Give the entries again, exactly as they stand.
** Opening Provided records block **
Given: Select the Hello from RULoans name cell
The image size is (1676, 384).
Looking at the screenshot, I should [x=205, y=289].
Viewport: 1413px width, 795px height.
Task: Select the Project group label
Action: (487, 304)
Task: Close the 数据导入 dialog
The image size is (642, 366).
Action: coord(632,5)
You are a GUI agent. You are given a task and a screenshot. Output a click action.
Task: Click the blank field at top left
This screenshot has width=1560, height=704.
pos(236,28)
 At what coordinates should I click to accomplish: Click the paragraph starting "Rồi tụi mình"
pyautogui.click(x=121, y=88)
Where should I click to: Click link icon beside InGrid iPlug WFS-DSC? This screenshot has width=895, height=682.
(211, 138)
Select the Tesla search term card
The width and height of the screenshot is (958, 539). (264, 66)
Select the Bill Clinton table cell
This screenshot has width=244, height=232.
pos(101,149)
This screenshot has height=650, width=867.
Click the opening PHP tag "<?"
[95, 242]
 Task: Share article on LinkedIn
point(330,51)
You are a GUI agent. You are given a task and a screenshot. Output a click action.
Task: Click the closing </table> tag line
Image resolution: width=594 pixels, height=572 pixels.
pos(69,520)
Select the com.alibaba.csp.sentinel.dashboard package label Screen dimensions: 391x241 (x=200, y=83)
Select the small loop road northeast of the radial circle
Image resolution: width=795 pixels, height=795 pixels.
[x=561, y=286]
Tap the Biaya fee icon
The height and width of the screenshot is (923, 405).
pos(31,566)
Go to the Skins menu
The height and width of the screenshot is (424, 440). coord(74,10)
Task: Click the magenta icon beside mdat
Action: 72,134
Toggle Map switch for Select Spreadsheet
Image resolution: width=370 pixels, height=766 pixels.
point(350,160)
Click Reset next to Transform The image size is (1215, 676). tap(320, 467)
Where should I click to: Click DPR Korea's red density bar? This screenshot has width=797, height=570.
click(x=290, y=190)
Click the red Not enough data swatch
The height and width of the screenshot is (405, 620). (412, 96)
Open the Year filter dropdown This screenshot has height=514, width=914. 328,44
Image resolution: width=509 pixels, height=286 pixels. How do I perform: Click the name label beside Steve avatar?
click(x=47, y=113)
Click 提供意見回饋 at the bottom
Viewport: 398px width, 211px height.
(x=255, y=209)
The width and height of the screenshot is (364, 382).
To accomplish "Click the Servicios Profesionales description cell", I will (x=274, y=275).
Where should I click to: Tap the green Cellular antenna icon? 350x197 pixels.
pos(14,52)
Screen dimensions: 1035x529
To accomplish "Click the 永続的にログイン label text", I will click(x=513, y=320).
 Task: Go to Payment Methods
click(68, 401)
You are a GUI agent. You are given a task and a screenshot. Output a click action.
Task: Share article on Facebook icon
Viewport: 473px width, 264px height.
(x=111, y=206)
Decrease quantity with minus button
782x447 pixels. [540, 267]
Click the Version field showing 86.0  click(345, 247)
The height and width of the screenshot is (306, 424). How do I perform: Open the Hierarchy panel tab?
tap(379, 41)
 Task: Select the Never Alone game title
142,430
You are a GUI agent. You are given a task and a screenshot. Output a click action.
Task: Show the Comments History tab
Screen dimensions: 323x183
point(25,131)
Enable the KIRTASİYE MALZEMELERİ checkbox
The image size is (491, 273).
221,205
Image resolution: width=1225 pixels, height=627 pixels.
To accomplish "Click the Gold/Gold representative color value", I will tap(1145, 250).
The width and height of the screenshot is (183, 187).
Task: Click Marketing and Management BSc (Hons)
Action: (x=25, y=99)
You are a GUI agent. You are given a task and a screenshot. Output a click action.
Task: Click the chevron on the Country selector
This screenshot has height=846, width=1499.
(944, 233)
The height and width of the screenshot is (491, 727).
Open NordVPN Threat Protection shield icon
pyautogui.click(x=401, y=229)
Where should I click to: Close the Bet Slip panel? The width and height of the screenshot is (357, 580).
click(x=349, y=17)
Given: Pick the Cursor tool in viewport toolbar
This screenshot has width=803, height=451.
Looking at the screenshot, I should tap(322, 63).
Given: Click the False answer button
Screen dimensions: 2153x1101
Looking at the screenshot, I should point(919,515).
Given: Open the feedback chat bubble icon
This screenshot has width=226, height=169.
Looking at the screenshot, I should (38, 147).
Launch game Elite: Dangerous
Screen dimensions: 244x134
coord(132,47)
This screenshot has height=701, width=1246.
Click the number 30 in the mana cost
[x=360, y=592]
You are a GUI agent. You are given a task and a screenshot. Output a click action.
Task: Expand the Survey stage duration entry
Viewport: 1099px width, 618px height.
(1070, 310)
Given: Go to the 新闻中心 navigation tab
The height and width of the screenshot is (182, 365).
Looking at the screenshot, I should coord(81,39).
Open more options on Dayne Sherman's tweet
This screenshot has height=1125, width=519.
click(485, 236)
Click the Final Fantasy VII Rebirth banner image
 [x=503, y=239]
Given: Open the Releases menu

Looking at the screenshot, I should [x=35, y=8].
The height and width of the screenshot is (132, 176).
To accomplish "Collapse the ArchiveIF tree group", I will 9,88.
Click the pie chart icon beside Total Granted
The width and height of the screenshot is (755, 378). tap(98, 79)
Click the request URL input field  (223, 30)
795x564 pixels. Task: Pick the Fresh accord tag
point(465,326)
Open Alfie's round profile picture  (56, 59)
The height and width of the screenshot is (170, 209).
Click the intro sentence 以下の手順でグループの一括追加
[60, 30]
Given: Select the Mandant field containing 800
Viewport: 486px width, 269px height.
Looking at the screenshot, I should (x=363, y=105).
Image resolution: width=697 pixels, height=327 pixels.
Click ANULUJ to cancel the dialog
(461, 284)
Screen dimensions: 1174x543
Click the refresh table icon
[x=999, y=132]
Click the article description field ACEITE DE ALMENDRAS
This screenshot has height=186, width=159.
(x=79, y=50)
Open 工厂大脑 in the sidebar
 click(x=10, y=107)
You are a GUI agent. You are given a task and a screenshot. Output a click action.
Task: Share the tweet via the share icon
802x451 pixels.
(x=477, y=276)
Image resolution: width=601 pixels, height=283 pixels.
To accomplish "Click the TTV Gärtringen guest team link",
** Closing Provided records block **
- Your solution
Given: Select the Hello from RULoans name cell
The image size is (1676, 384).
Looking at the screenshot, I should [x=205, y=289].
Viewport: 1413px width, 795px height.
Task: Select the Project group label
Action: (487, 304)
Task: Close the 数据导入 dialog
The image size is (642, 366).
Action: coord(632,5)
You are a GUI agent. You are given a task and a screenshot. Output a click action.
Task: Click the blank field at top left
This screenshot has width=1560, height=704.
pos(236,28)
 At what coordinates should I click to accomplish: Click the paragraph starting "Rồi tụi mình"
pyautogui.click(x=121, y=88)
Where should I click to: Click link icon beside InGrid iPlug WFS-DSC? This screenshot has width=895, height=682.
(211, 138)
Select the Tesla search term card
The width and height of the screenshot is (958, 539). (264, 66)
Select the Bill Clinton table cell
This screenshot has width=244, height=232.
pos(101,149)
This screenshot has height=650, width=867.
Click the opening PHP tag "<?"
[95, 242]
 Task: Share article on LinkedIn
point(330,51)
You are a GUI agent. You are given a task and a screenshot. Output a click action.
Task: Click the closing </table> tag line
Image resolution: width=594 pixels, height=572 pixels.
pos(69,520)
Select the com.alibaba.csp.sentinel.dashboard package label Screen dimensions: 391x241 (x=200, y=83)
Select the small loop road northeast of the radial circle
Image resolution: width=795 pixels, height=795 pixels.
[x=561, y=286]
Tap the Biaya fee icon
The height and width of the screenshot is (923, 405).
pos(31,566)
Go to the Skins menu
The height and width of the screenshot is (424, 440). coord(74,10)
Task: Click the magenta icon beside mdat
Action: 72,134
Toggle Map switch for Select Spreadsheet
Image resolution: width=370 pixels, height=766 pixels.
point(350,160)
Click Reset next to Transform The image size is (1215, 676). tap(320, 467)
Where should I click to: Click DPR Korea's red density bar? This screenshot has width=797, height=570.
click(x=290, y=190)
Click the red Not enough data swatch
The height and width of the screenshot is (405, 620). (412, 96)
Open the Year filter dropdown This screenshot has height=514, width=914. 328,44
Image resolution: width=509 pixels, height=286 pixels. How do I perform: Click the name label beside Steve avatar?
click(x=47, y=113)
Click 提供意見回饋 at the bottom
Viewport: 398px width, 211px height.
(x=255, y=209)
The width and height of the screenshot is (364, 382).
To accomplish "Click the Servicios Profesionales description cell", I will (x=274, y=275).
Where should I click to: Tap the green Cellular antenna icon? 350x197 pixels.
pos(14,52)
Screen dimensions: 1035x529
To accomplish "Click the 永続的にログイン label text", I will click(x=513, y=320).
 Task: Go to Payment Methods
click(68, 401)
You are a GUI agent. You are given a task and a screenshot. Output a click action.
Task: Share article on Facebook icon
Viewport: 473px width, 264px height.
(x=111, y=206)
Decrease quantity with minus button
782x447 pixels. [540, 267]
Click the Version field showing 86.0  click(345, 247)
The height and width of the screenshot is (306, 424). How do I perform: Open the Hierarchy panel tab?
tap(379, 41)
 Task: Select the Never Alone game title
142,430
You are a GUI agent. You are given a task and a screenshot. Output a click action.
Task: Show the Comments History tab
Screen dimensions: 323x183
point(25,131)
Enable the KIRTASİYE MALZEMELERİ checkbox
The image size is (491, 273).
221,205
Image resolution: width=1225 pixels, height=627 pixels.
To accomplish "Click the Gold/Gold representative color value", I will tap(1145, 250).
The width and height of the screenshot is (183, 187).
Task: Click Marketing and Management BSc (Hons)
Action: (x=25, y=99)
You are a GUI agent. You are given a task and a screenshot. Output a click action.
Task: Click the chevron on the Country selector
This screenshot has height=846, width=1499.
(944, 233)
The height and width of the screenshot is (491, 727).
Open NordVPN Threat Protection shield icon
pyautogui.click(x=401, y=229)
Where should I click to: Close the Bet Slip panel? The width and height of the screenshot is (357, 580).
click(x=349, y=17)
Given: Pick the Cursor tool in viewport toolbar
This screenshot has width=803, height=451.
Looking at the screenshot, I should tap(322, 63).
Given: Click the False answer button
Screen dimensions: 2153x1101
Looking at the screenshot, I should point(919,515).
Given: Open the feedback chat bubble icon
This screenshot has width=226, height=169.
Looking at the screenshot, I should (38, 147).
Launch game Elite: Dangerous
Screen dimensions: 244x134
coord(132,47)
This screenshot has height=701, width=1246.
Click the number 30 in the mana cost
[x=360, y=592]
You are a GUI agent. You are given a task and a screenshot. Output a click action.
Task: Expand the Survey stage duration entry
Viewport: 1099px width, 618px height.
(1070, 310)
Given: Go to the 新闻中心 navigation tab
The height and width of the screenshot is (182, 365).
Looking at the screenshot, I should coord(81,39).
Open more options on Dayne Sherman's tweet
This screenshot has height=1125, width=519.
click(485, 236)
Click the Final Fantasy VII Rebirth banner image
 [x=503, y=239]
Given: Open the Releases menu

Looking at the screenshot, I should [x=35, y=8].
The height and width of the screenshot is (132, 176).
To accomplish "Collapse the ArchiveIF tree group", I will 9,88.
Click the pie chart icon beside Total Granted
The width and height of the screenshot is (755, 378). tap(98, 79)
Click the request URL input field  (223, 30)
795x564 pixels. Task: Pick the Fresh accord tag
point(465,326)
Open Alfie's round profile picture  (56, 59)
The height and width of the screenshot is (170, 209).
Click the intro sentence 以下の手順でグループの一括追加
[60, 30]
Given: Select the Mandant field containing 800
Viewport: 486px width, 269px height.
Looking at the screenshot, I should (x=363, y=105).
Image resolution: width=697 pixels, height=327 pixels.
Click ANULUJ to cancel the dialog
(461, 284)
Screen dimensions: 1174x543
Click the refresh table icon
[x=999, y=132]
Click the article description field ACEITE DE ALMENDRAS
This screenshot has height=186, width=159.
(x=79, y=50)
Open 工厂大脑 in the sidebar
 click(x=10, y=107)
You are a GUI agent. You are given a task and a screenshot. Output a click action.
Task: Share the tweet via the share icon
802x451 pixels.
(x=477, y=276)
Image resolution: width=601 pixels, height=283 pixels.
To accomplish "Click the TTV Gärtringen guest team link",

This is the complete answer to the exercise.